Un faccia a faccia tra Zelensky e Putin avrebbe rappresentato per il primo un’occasione di rilancio in un momento del conflitto oggettivamente difficile per l’Ucraina, esponendo però il secondo a un rischio inutile, intaccandone l’immagine solo pochi giorni dopo il bagno di visibilità ottenuto con le celebrazioni dell’80° anniversario della vittoria sul nazi-fascismo.
Inoltre, mettere Putin sullo stesso piano di Zelensky avrebbe fatto apparire i due leader alla pari. Sarebbe sembrato un cedimento simbolico dei russi. Una concessione all’autorità del presidente ucraino. Una forma di equiparazione indebita, in evidente contraddizione con una narrazione russa su Kyiv, che accusa l’attuale leadership ucraina di essere priva di legittimità.
Il contro-ultimatum di Mosca
Passo falso ancora più grave degli osservatori occidentali è stato sottovalutare un altro passaggio della stessa dichiarazione notturna di Putin. Dove si rivelano – peraltro apertamente – i piani russi per il conflitto in Ucraina.
Nel leggere le sue parole come una semplice risposta all’ultimatum imposto dai cosiddetto gruppo dei Volenterosi, non si è colto quello che è il senso di un vero e proprio contro-ultimatum russo.
Nel reiterare il rifiuto alla richiesta occidentale di un cessate il fuoco (Mosca teme che venga utilizzata dagli Occidentali per riorganizzare l’esercito ucraino), Putin ha ribadito un concetto che a prima vista potrebbe apparire ovvio: un nuovo fallimento a Istanbul equivarrebbe a una continuazione del conflitto.
Operazione speciale vs guerra
La novità sta nel come ciò è stato detto. Per la prima volta dal febbraio 2022, Putin ha ventilato l’ipotesi di un passaggio dall’operazione speciale ad uno stato di guerra tout court. Un cambio di paradigma significativo, sancito dall’uso del termine Война (vainà) – mai pronunciato prima in contesti ufficiali.
In nome del tecnicismo formalista di cui sopra, questo upgrade non sarebbe solo retorico. Segnerebbe un salto di livello nel coinvolgimento di Mosca nel conflitto, sia per l’intensità dell’azione che per il considerevole allargamento delle regole di ingaggio che prevede la dottrina militare russa in questo caso.
Si verrebbe a creare il contesto ideale per un’intensificazione dell’iniziativa militare negli imminenti mesi estivi con l’impiego di nuove forze dell’esercito (vedi le nuove divisioni di riserva pronte per il fronte) e l’utilizzo su larga scala dei famigerati missili Орешник (Oreshnik).
Questo darebbe vigore all’idea di una campagna militare che spinga le forze russe fino al fiume Dnepr e al controllo di tutto il versante orientale dell’Ucraina.
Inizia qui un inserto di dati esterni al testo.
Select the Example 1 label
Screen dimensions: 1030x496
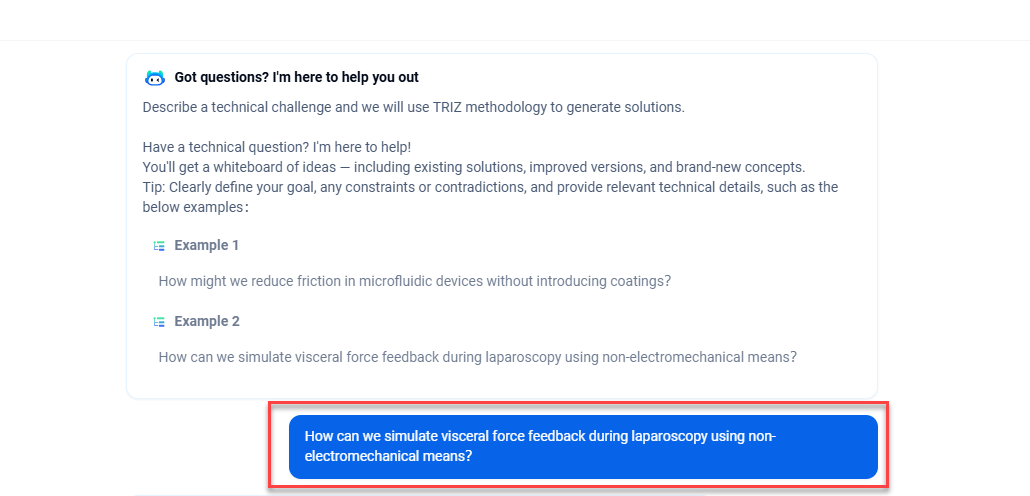tap(207, 245)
È un’escalation ancora evocata dai falchi del Cremlino, in particolare tra i ranghi dell’Armiya Rossii, consolidatasi più di ogni altra élite durante i tre anni del conflitto.
Comunque vada, per il patriottismo militare russo tornare dall’eccezionalità dello stato di guerra alla routine delle parate della vittoria sulla Piazza Rossa non sarà facile.